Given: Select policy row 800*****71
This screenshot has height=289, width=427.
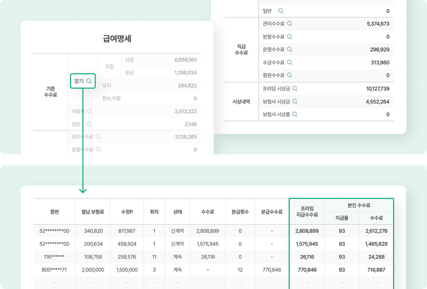Looking at the screenshot, I should point(54,270).
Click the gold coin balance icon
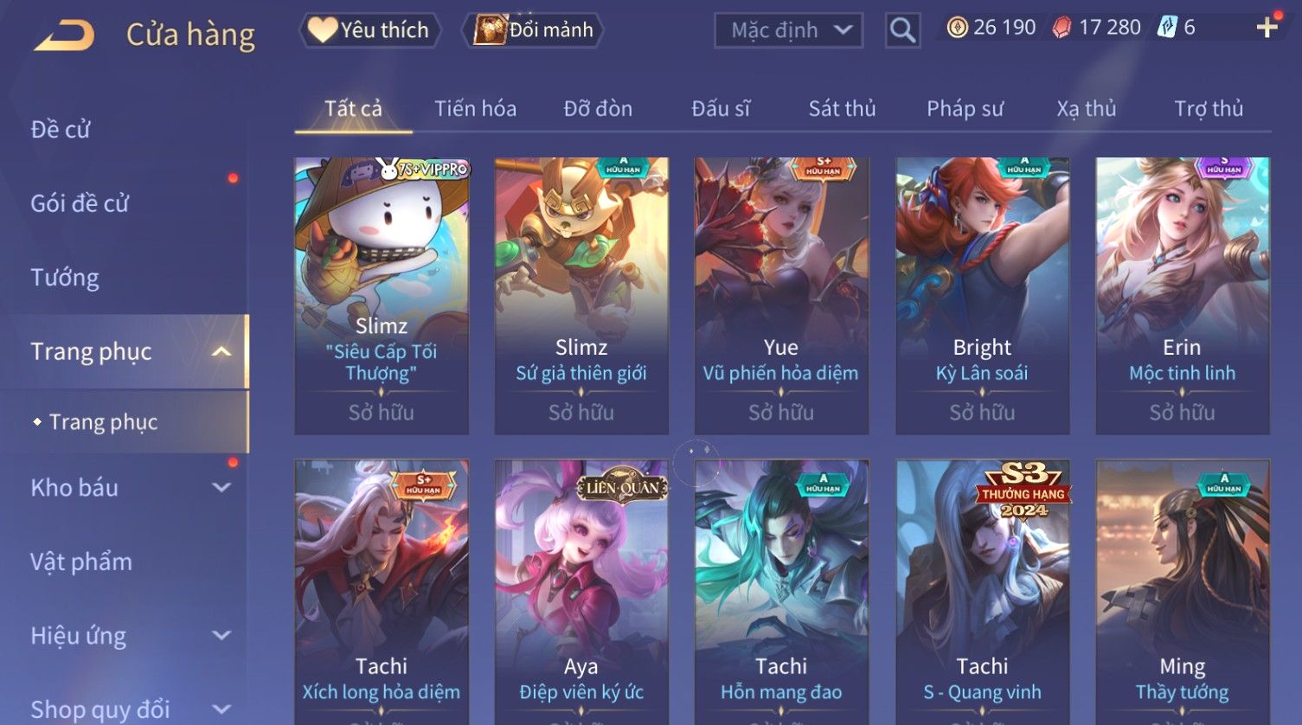 tap(957, 28)
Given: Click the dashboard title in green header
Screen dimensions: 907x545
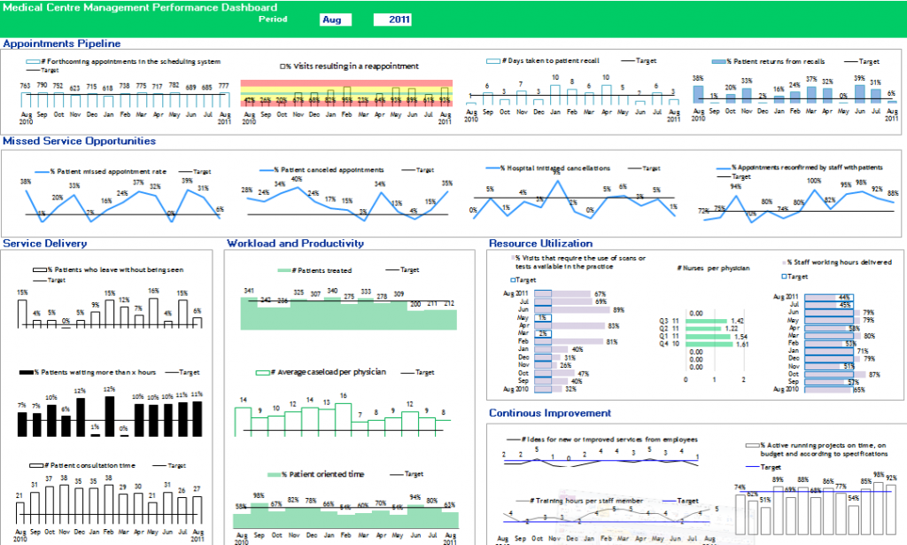Looking at the screenshot, I should click(141, 6).
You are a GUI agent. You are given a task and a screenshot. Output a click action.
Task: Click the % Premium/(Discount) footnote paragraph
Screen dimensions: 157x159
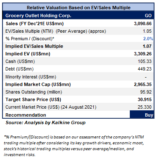click(74, 146)
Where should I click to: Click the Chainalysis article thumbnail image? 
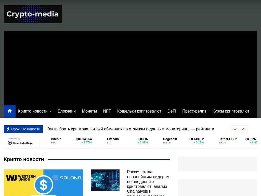coord(105,180)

|---|

*What the task requires:* Please print exactly the lines from the one holding "You are a GUI" through the final line of the data above, including both, and skip all pictures.

*Solved exercise:*
You are a GUI agent. You are given a task and a screenshot. Output a click action.
Task: Click the % Premium/(Discount) footnote paragraph
Screen dimensions: 157x159
click(74, 146)
Where should I click to: Click the Chainalysis article thumbnail image? 
coord(105,180)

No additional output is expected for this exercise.